GIVEN EXERCISE: Rewrite the rows from the line containing "How do I perform: Collapse" up to and including the last row, keeping the requests, and shift every coordinate in the answers by adding 81.

INFORMATION GIVEN:
____________
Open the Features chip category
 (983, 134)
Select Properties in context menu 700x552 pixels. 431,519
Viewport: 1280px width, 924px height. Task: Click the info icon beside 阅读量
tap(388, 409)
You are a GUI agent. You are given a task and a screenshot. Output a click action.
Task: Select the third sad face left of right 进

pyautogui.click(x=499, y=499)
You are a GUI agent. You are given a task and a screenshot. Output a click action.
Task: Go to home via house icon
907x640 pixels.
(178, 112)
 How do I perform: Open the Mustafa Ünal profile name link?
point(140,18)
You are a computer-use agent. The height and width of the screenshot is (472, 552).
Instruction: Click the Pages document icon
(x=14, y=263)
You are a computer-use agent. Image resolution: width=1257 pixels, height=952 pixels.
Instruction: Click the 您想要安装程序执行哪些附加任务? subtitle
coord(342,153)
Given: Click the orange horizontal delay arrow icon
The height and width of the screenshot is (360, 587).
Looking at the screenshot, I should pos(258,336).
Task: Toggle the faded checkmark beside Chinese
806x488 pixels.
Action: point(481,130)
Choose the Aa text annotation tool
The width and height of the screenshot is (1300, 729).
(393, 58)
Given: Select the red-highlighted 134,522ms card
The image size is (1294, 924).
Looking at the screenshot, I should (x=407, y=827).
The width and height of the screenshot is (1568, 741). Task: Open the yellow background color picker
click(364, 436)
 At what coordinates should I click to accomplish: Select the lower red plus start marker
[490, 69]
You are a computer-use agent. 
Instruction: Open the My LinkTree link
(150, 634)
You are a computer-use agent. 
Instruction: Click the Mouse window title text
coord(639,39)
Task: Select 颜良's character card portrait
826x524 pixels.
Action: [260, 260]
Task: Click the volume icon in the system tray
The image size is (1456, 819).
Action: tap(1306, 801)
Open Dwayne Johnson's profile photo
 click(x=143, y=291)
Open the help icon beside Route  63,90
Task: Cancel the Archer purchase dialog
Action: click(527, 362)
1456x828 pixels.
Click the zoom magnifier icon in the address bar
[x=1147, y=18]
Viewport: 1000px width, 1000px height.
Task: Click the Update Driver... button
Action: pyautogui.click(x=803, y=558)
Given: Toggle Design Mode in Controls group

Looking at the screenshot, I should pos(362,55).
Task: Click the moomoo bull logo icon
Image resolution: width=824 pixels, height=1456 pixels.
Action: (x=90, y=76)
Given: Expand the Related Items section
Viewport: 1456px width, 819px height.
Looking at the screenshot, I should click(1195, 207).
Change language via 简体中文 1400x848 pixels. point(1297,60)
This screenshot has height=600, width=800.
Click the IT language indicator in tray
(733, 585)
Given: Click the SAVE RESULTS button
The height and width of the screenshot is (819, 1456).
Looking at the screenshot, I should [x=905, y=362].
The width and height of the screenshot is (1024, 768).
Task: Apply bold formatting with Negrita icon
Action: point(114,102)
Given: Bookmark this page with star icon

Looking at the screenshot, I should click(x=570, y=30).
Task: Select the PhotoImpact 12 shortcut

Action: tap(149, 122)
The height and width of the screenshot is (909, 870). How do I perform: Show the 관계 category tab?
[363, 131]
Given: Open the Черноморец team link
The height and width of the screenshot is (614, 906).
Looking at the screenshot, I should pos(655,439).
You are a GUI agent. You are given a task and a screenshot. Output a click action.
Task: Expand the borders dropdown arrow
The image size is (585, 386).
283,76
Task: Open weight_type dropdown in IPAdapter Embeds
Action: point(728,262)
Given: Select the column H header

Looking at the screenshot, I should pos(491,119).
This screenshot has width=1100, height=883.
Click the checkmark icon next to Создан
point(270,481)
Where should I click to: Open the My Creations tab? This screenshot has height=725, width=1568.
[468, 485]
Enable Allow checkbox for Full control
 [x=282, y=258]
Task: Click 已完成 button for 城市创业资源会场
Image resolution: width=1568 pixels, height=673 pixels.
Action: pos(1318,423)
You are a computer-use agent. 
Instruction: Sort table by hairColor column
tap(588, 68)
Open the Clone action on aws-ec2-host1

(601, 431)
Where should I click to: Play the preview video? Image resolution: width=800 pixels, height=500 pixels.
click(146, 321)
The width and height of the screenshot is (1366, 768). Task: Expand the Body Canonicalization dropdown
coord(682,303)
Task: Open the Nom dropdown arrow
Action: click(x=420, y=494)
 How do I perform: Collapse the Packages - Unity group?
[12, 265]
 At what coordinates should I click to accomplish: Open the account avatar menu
____________
RESULT:
 How do I perform: Collapse the Packages - Unity group?
[93, 346]
 At what coordinates should I click to accomplish: Open the account avatar menu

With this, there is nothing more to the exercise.